4.8.5. Carbonylated Protein Content Assay

The quantification of protein carbonylation was performed using the 2,4-dinitrophenylhydrazine (DNPH, Sigma Aldrich, Darmstadt, Germany), derivatization method described by Luo et al. [78]. This assay is based on the reaction between DNPH and oxidized protein residues, leading to the formation of 2,4-dinitrophenylhydrazones, which were measured spectrophotometrically at 370 nm. The results were normalized to protein concentration and expressed as nmol DNPH/mg of protein.

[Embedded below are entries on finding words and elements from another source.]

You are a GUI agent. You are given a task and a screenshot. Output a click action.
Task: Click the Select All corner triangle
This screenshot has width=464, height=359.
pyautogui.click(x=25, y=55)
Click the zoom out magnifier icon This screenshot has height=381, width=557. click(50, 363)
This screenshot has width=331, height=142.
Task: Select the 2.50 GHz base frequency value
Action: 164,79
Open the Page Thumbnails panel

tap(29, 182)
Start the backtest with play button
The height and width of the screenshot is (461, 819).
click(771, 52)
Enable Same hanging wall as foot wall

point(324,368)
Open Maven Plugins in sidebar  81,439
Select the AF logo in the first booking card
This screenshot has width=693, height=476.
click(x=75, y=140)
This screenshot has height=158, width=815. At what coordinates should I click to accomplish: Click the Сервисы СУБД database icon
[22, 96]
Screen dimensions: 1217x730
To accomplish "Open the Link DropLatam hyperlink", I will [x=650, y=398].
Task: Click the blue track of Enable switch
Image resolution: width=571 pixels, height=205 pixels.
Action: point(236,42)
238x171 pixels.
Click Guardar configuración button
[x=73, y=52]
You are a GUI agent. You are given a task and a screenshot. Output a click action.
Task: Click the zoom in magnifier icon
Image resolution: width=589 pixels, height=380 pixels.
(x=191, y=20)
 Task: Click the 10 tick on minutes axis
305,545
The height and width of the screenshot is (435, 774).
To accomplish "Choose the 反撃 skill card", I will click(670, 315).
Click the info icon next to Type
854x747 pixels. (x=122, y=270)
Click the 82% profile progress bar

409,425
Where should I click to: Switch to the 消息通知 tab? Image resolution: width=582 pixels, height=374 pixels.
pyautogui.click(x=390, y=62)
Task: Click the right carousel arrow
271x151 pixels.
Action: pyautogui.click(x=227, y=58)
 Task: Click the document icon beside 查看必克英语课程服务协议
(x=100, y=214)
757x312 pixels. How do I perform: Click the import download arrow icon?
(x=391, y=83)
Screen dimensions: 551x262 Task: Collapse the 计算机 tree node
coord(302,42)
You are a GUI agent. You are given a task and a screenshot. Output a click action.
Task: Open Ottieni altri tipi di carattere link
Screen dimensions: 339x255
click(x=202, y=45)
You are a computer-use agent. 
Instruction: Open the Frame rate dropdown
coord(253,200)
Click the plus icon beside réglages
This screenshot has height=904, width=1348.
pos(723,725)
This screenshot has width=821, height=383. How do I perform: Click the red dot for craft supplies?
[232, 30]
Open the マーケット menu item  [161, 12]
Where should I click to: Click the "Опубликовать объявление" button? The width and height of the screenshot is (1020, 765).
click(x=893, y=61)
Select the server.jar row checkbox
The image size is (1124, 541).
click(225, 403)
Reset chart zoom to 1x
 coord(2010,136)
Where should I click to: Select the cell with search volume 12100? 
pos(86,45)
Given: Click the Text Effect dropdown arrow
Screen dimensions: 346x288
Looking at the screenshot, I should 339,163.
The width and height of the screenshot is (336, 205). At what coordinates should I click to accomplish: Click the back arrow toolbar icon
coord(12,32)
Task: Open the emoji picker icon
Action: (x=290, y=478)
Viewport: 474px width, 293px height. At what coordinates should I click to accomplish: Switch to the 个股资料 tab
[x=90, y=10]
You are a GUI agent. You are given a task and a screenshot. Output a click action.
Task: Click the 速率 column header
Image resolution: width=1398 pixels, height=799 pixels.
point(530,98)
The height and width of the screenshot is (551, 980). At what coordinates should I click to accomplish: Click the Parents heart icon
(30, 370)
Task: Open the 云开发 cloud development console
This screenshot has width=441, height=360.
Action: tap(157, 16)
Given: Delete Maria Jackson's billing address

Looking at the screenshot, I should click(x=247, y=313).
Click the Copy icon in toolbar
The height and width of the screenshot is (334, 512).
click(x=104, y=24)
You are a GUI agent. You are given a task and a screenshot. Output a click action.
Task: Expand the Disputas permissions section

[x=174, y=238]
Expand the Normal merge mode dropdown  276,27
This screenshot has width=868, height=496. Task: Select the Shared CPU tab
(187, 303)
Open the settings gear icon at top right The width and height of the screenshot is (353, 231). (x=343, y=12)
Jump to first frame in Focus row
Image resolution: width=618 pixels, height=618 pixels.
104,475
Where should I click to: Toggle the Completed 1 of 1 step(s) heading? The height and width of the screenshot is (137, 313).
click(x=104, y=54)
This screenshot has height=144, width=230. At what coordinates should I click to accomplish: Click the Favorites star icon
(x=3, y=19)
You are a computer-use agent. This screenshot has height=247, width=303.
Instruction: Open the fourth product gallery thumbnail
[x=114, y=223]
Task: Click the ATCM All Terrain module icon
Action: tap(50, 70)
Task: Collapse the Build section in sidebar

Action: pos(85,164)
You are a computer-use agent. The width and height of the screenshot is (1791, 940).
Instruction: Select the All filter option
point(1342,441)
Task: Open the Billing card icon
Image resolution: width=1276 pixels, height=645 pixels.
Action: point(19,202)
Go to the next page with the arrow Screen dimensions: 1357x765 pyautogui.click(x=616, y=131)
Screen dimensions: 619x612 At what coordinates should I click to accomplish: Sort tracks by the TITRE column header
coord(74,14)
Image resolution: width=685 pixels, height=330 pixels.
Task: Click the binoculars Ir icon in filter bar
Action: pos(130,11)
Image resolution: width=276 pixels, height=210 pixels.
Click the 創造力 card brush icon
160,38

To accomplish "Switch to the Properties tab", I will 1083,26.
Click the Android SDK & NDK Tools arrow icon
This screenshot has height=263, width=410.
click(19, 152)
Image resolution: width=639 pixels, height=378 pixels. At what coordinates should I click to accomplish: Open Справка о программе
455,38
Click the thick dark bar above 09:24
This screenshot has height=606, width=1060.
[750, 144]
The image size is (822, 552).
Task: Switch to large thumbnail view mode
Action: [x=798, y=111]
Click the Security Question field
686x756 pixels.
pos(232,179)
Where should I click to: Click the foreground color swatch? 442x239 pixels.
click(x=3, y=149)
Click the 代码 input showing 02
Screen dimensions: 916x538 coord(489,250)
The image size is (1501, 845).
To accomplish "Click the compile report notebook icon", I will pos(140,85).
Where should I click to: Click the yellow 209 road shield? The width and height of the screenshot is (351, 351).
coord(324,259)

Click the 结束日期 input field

4.8.6. Malondialdehyde (MDA) Level Assay

Lipid peroxidation was assessed by quantifying MDA levels using the thiobarbituric acid reactive substances (TBARS) assay, following the method of Ohkawa et al. [79]. The reaction mixture contained 200 µL of brain homogenate, 1 mL of 50% trichloroacetic acid (TCA, Chimreactiv, Bucharest, Romania), 1 mL of 26 mM thiobarbituric acid (Sigma Aldrich, Darmstadt, Germany), and 0.1 M HCl (Chemical Company, Iasi, Romania). The mixture was vortexed and heated at 95 °C for 20 min, followed by rapid cooling on ice for 5 min. Samples were centrifuged at 960× g for 10 min, and the absorbance of the supernatant was measured at 532 nm. The MDA content was expressed as nmol/mg of protein.
All biochemical measurements were conducted in triplicate to ensure data reliability, and appropriate blank and calibration curves were used for each assay to enhance accuracy and reproducibility.

4.9. Data Analysis

All results were expressed as mean ± standard error of the mean (S.E.M.). Comparison between groups was performed using one-way analysis of variance (ANOVA), followed by Tukey’s post hoc test to identify significant differences based on treatment. The statistical significance threshold was set at p < 0.05. Statistical analyses were conducted using GraphPad Prism 9.4 software (GraphPad Software, Inc., San Diego, CA, USA). Additionally, correlations between behavioral parameters, enzymatic activities, and lipid peroxidation levels were evaluated using the Pearson correlation coefficient (r) to explore potential relationships between the investigated variables.

5. Conclusions

In conclusion, the administration of SMB demonstrated a significant impact on ameliorating SCOP-induced behavioral deficits in zebrafish, by reducing anxiety-like behaviors and improving cognitive functions. The treatment, especially at concentrations of 3 and 6 mg/mL, regulated AChE activity and had a notable antioxidant effect, restoring the enzymatic activity of SOD, CAT, and GPX, as well as reducing levels of MDA and carbonylated proteins. These effects suggest a significant neuroprotective mechanism. These findings indicate the need for further investigations to clarify the molecular mechanisms and evaluate the potential risks associated with the use of this plant.

Author Contributions

Conceptualization, L.H. and I.B.; methodology, I.B., R.S.B. and H.N.G.; software, R.S.B.; validation, L.H., I.E.O. and I.O.O.; formal analysis, I.B. and R.S.B.; investigation, I.B., H.N.G. and R.S.B.; resources, I.E.O. and L.H.; data curation, R.S.B. and I.B.; writing—original draft preparation, I.B. and H.N.G.; writing—review and editing, L.H., I.E.O. and I.O.O.; visualization, R.S.B.; supervision, L.H.; project administration, L.H.; funding acquisition, I.B., R.S.B. and L.H. All authors have read and agreed to the published version of the manuscript.

Funding

I.B.: R.S.B. and L.H. were supported by a grant from the Ministry of Research, Innovation, and Digitization, CNCS-UEFISCDI, project number PN-III-P4-PCE-2021-1692, within PNCDI III.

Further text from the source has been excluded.